Shareholder Exits and Regulatory Hurdles

India is positioning itself as an attractive hub for foreign investments. Gradual liberalisation in its foreign direct investment policy has seen interest from foreign shareholders. However, India is an exchange controlled jurisdiction. Broadly speaking, transactions between residents and non-residents are governed by the provisions of the Foreign Exchange Management Act, 1999 and framework thereunder (“FEMA”). Foreign investors, while making investments, also seek clarity on issues that they may face to exit their investments easily. Exit clauses in shareholder agreements can usually be triggered by investors pursuant to efflux of time or upon the occurrence of certain events. However, at the time of performance, an investor may face resistance on the ground that such clauses are invalid under the Indian regulatory regime. We have outlined below some hurdles that foreign investors face while seeking enforcement of exit clauses and their treatment by Indian courts.

An argument that is commonly seen being raised by the Indian counter party is that FEMA prohibits compliance with certain exit clauses and other obligations between parties. FEMA prescribes pricing guidelines which have to be complied with when shares are to be sold or bought from Non-Resident Investors to or by Indians.  Therefore, where the payment obligation to the investor under the exit clause entails payment higher than the fair market value (“FMV”) of the shares, it is often argued that such clauses are void.

However, schematically, FEMA provides for both, the general and special permission of the RBI. While transferring shares at FMV is allowed under “general permission” route, a party may also apply to the RBI for “special approval” to transfer the shares at a price above FMV. The Bombay High Court in Videocon Industries Ltd. v.
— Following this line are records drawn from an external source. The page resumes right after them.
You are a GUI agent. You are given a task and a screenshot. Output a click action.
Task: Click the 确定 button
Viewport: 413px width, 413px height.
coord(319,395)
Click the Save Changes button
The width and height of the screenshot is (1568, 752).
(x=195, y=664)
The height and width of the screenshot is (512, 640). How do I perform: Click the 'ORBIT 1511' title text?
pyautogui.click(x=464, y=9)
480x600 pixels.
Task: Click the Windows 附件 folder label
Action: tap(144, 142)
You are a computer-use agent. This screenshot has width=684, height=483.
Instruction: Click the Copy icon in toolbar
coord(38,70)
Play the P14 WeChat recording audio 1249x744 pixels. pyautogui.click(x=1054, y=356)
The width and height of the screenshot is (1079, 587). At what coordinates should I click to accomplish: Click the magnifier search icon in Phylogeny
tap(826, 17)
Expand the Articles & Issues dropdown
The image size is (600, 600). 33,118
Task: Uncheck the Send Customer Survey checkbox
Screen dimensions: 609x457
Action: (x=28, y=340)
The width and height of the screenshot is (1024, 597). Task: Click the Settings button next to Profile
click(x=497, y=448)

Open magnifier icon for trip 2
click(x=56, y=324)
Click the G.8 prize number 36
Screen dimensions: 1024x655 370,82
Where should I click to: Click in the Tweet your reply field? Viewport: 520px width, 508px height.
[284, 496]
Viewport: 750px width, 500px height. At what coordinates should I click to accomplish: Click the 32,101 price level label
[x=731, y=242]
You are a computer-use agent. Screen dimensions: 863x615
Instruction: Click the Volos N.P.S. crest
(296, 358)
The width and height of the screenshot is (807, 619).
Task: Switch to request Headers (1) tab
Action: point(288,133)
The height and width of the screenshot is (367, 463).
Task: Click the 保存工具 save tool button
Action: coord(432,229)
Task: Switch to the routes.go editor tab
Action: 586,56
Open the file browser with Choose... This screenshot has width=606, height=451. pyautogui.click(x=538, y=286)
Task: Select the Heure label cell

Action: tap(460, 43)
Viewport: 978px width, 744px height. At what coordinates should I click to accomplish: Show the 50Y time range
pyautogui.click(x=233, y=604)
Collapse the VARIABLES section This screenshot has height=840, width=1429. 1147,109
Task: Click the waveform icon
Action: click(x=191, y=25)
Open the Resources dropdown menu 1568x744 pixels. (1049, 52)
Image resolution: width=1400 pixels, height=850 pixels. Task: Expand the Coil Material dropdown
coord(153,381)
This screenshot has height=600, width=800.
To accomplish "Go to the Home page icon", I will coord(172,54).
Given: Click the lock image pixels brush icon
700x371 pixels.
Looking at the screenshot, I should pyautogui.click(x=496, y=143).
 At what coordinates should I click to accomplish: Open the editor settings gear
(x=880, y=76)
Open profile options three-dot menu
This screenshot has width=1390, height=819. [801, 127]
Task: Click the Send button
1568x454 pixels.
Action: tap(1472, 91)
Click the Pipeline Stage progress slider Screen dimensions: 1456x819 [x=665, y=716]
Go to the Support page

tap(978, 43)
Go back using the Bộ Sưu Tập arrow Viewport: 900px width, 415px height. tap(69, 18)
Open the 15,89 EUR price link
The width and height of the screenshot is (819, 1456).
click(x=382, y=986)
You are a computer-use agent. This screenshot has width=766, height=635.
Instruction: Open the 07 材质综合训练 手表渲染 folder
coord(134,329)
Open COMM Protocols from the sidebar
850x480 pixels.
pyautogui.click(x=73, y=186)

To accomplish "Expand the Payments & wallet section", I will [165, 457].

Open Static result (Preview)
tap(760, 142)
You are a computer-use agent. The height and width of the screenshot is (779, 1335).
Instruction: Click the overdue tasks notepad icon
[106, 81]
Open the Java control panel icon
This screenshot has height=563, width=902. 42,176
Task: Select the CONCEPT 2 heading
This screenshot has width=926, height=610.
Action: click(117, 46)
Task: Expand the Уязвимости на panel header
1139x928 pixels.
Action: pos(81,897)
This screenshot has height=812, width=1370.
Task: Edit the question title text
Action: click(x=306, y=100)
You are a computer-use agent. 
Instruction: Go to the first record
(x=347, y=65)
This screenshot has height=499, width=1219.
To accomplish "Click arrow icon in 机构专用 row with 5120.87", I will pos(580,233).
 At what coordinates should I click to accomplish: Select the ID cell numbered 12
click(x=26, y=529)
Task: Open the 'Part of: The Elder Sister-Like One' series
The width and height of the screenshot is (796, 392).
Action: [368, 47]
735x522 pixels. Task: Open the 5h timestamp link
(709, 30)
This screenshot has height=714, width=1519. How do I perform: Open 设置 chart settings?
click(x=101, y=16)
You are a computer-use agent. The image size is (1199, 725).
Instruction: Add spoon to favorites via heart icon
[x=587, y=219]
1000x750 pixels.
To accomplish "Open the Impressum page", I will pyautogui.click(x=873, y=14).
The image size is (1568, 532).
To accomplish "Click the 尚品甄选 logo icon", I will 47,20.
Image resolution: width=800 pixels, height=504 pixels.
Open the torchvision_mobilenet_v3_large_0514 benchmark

Intesa Saupaolo SPA[1], interpreted the phrase “with the general or special permission of the Reserve Bank of India” as not mandating prior permission, and that contracts were not invalid for want of permission. Therefore, it is open for parties to apply to the RBI post-facto for permission to transfer shares at price higher than FMV, and such transfers are not per se prohibited.

Another argument also deployed under FEMA is that exit clauses provide parties with an “assured return” which is prohibited. In Cruz City 1 Mauritius Holdings vs Unitech Limited [2], a put option clause provided for payment of the investment amount plus a 15% IRR (internal rate of return), if construction of a project was delayed. The counterparty failed to make payment upon such delay, and an award was made for damages. The Court upheld the award and rejected the argument that the clause provided for an assured return which was impermissible under FEMA, holding that “Cruz City had no assurance of exit at a pre-determined return… in the event the execution of the project was commenced on schedule.

Similarly, in NTT Docomo Inc. vs. Tata Sons Limited[3], the Delhi High Court upheld an arbitral award which awarded damages on the basis of a clause promising the investor the higher of (i) the fair value of the shares or (ii) 50% of the purchase price. The investor was awarded the 50% purchase price, which was higher than the FMV of the shares. The Court held that 50% purchase price was in the nature of “downside protection” rather than an assured return. Significantly, the Court held that FEMA had no applicability in the case because the award was one of damages, which is not regulated by FEMA. In a first, when the foreign award was being enforced in India, RBI sought to intervene in the matter. However, the Court rejected RBI’s intervention application.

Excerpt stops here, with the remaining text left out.